◆ Your objective
For the entries below, state how many lines contain the string "agent". Add nothing else.

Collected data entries
──────────────────────────────

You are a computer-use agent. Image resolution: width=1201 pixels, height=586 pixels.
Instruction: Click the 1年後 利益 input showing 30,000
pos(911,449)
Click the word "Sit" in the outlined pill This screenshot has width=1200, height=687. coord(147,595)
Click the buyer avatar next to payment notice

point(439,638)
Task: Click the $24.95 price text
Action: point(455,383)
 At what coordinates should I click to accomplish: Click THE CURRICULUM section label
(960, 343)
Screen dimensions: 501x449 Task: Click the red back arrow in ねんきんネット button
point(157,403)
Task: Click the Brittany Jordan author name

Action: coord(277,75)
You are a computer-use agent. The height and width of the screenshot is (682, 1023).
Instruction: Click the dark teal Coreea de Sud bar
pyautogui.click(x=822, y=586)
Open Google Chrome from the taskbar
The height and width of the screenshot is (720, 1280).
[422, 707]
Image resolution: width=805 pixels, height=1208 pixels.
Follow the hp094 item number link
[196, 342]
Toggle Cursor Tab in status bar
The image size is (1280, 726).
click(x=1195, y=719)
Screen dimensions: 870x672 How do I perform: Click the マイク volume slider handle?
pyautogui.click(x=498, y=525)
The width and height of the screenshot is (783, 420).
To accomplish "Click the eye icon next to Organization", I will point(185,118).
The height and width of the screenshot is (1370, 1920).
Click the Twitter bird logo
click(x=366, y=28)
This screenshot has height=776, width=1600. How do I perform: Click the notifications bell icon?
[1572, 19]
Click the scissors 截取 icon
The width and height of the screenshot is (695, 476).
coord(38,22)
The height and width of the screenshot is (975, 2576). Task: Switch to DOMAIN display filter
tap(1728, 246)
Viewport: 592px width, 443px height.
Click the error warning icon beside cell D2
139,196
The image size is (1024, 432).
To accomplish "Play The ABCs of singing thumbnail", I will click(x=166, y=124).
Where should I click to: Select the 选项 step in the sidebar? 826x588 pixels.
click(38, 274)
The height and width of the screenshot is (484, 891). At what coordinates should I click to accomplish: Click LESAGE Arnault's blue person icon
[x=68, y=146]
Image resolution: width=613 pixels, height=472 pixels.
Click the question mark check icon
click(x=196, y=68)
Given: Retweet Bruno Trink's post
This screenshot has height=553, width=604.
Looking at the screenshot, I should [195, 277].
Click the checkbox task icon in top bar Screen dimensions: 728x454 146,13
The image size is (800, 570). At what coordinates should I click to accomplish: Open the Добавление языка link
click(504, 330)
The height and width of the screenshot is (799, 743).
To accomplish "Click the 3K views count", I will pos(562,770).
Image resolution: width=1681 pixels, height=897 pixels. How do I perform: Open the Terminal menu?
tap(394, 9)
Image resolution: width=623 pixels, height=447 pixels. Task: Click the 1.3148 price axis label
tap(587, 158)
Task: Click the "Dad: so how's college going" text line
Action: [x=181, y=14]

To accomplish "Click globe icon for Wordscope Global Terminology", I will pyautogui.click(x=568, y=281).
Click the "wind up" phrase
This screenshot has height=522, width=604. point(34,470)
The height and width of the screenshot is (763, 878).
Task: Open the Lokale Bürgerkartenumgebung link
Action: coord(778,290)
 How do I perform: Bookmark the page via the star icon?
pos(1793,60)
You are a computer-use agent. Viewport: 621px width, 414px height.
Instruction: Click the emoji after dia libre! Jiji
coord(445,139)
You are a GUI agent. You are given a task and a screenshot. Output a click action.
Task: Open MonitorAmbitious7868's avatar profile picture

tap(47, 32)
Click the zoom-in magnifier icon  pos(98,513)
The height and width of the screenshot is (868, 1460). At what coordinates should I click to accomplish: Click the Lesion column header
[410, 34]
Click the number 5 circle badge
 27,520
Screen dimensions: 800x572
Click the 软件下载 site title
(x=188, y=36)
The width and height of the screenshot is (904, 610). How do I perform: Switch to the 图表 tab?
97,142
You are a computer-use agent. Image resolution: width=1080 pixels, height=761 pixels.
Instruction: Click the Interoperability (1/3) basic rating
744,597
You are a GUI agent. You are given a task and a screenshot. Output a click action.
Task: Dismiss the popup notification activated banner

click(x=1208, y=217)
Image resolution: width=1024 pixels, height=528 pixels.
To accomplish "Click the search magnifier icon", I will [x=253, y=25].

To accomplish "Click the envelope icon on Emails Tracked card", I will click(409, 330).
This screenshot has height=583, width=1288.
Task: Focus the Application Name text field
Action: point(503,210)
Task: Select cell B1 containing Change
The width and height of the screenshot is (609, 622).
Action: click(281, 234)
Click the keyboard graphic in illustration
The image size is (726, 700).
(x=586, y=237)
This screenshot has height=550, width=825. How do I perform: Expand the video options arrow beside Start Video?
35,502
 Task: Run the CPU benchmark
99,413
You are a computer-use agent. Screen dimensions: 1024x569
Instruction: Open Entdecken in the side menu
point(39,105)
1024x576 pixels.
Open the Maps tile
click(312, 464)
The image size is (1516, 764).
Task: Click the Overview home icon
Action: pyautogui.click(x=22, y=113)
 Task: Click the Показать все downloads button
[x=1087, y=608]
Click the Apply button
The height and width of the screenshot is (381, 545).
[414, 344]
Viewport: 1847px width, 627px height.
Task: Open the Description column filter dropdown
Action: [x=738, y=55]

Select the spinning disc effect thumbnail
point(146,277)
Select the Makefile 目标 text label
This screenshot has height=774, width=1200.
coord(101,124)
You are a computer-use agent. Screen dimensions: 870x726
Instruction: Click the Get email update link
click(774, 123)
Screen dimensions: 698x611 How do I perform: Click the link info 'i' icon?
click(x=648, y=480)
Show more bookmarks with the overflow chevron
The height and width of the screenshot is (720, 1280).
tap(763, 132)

──────────────────────────────

◆ Exercise result
8